M. MOHAMMED HUSSEIN BAHR ALULOOM (Iraq) a dit que la Cour suprême fédérale iraquienne examine actuellement la validité des conditions de nomination à la présidence de la République et la formation du gouvernement. « L’Iraq ne permettra pas que les groupes terroristes obstruent les efforts pour le développement, la paix et la sécurité dans le pays », a ensuite martelé le représentant. Il a appelé les partenaires de l’Iraq à ne pas utiliser le pays comme un lieu de règlement de comptes sous prétexte de lutter contre le terrorisme. Le Gouvernement veut rapidement le retour des réfugiés et des détenus du camp de Hol, a ajouté le représentant notant qu’au total, 1 796 personnes ont été rapatriées depuis mai 2021. Préoccupé par les récentes attaques perpétrées par Daech, il a appelé les acteurs internationaux et régionaux à renforcer la coopération et les efforts pour lutter contre cette menace de manière plus efficace.

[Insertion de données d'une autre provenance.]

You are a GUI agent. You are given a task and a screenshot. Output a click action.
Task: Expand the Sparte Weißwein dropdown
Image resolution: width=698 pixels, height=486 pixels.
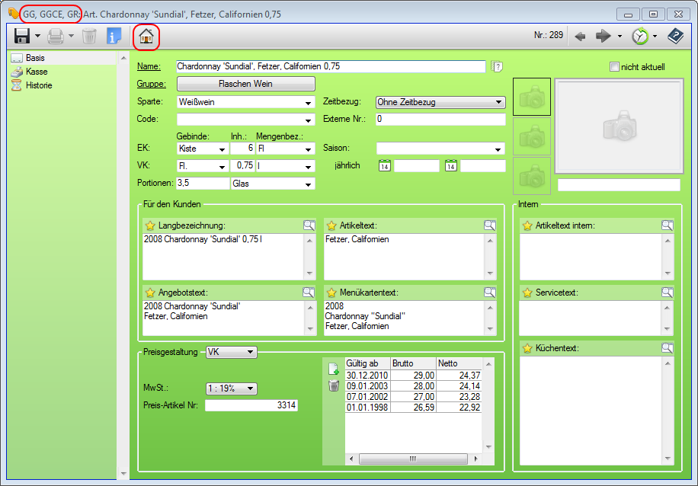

Poursuivant, le représentant a dénoncé la décision du Parlement turc de prolonger le mandat des forces turques en Iraq et en Syrie pour deux années supplémentaires, le 30 octobre 2021. « Il s’agit d’une violation de la souveraineté de l’Iraq. » Par ailleurs, l’Iraq continue de coopérer avec le Programme des Nations Unies pour le développement (PNUD) pour poursuivre les projets mis en œuvre dans les zones libérées et pour aider les personnes déplacées qui retournent volontairement dans les secteurs de l’éducation, de la santé et des infrastructures. Le Gouvernement a élaboré un mécanisme de gouvernance électronique et d’échange numérique, un programme de lutte contre l’extrémisme violent et de réconciliation, et des ateliers de formation avec le PNUD jusqu’en 2023, a fait savoir M. Bahr Aluloom. Le Gouvernement a aussi adopté des lois visant à faciliter la coopération et le travail des organisations non gouvernementales dans le domaine de l’aide humanitaire: 419 ONG ont ainsi été agréées en décembre 2021. S’agissant de la lutte contre la pandémie de COVID-19, les campagnes de sensibilisation, de prévention et de vaccination se poursuivent.
Concernant la relation entre Bagdad et Erbil, le représentant a parlé des réunions de haut niveau pour résoudre les questions en suspens, y compris la loi budgétaire, et la coordination entre les forces de sécurité d’Arqa et les forces peshmergas pour combler les lacunes en matière de sécurité et lutter contre Daech. Bagdad a transféré 200 milliards de dinars au Gouvernement régional du Kurdistan pour payer les salaires des fonctionnaires du Kurdistan en novembre, a-t-il indiqué. M. Bahr Aluloom a également évoqué la relation avec le Koweït disant qu’une relation solide avec ce pays est une priorité de la politique étrangère iraquienne d’autant que le dossier d’indemnisation a pris fin et que 52 milliards de dollars d’indemnités ont été payés. Il a rappelé la réunion du Conseil sur cette question le mardi 22 février 2022. L’Iraq veut tourner la page du passé avec le Koweït et attache une importance particulière aux dossiers des personnes et des biens disparus, a-t-il enfin assuré, annonçant la poursuite des recherches menées par le Ministère de la défense et les demandes de coopération avec le Comité international de la Croix-Rouge et la MANUI à ce sujet.